I have a 1994 Nissan Maxima with auto climate control that has a bad blower motor resistor. I replaced it with a new one that I got from the auto part store but it did not fix the problem. I called the Nissan dealership and they verified that there are two different resistors, one for manual climate control and one for auto climate control. The one that I got from the part store was for manual climate control cars. The problem is, I have called many part stores and they all only list one resisitor (which is the manual control one). I can not find anyone that sells an aftermarket one for the auto climate control. Does anyone know were I can get one besides at the dealership which wants $86.00 for it. Please help. There must be someone that sells it aftermarket or has a used one for sale. The Nissan part number for it is 2776185E01.

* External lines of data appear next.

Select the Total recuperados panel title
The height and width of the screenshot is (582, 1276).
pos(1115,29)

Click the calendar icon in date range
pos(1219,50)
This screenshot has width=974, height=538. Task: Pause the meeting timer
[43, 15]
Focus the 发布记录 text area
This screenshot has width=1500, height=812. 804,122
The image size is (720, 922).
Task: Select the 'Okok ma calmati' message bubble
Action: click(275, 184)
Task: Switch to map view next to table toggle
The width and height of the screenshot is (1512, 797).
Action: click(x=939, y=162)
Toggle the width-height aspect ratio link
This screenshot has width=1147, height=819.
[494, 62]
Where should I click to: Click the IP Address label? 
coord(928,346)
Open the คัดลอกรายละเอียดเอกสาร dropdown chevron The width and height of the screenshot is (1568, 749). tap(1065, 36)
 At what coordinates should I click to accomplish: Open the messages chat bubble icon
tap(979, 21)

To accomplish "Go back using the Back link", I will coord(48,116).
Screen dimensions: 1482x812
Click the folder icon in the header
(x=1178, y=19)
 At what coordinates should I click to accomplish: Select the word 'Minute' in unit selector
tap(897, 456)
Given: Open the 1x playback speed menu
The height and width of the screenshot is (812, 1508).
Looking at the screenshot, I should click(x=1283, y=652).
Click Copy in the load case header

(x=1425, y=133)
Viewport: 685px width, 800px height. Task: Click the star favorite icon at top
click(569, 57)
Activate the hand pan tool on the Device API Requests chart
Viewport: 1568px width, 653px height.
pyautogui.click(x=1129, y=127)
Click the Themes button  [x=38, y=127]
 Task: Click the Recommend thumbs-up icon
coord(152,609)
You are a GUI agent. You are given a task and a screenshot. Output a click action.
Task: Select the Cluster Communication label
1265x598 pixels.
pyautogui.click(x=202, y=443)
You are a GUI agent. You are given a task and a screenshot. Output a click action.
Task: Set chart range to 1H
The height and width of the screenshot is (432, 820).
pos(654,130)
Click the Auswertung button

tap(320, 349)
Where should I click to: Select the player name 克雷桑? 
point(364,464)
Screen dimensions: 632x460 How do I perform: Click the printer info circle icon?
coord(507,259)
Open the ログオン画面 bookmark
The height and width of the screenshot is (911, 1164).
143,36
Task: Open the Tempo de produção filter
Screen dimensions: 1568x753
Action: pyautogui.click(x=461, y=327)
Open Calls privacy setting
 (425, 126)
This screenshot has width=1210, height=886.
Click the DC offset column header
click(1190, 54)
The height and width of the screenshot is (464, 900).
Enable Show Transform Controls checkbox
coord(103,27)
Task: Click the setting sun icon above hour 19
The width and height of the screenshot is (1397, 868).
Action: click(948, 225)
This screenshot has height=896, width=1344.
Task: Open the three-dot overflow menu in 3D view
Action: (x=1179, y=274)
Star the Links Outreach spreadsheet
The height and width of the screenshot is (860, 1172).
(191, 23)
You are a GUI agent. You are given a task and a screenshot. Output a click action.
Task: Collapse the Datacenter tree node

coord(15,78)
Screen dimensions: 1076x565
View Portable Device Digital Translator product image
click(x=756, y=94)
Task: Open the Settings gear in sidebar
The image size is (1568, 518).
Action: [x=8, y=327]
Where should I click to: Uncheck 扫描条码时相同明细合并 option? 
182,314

Thank you, anyone, for any help!!!


----------



## internetautomart (Mar 8, 2004)

I've got it available for $50 plus shipping brand new.
Internet Auto Supply


----------



## knight1103 (Jun 25, 2008)

Thank you for your help and for the link to the site.


----------



## knight1103 (Jun 25, 2008)

internetautomart said:


> I've got it available for $50 plus shipping brand new.
> Internet Auto Supply



Bought, delivered fast and installed......works great....thanks!


----------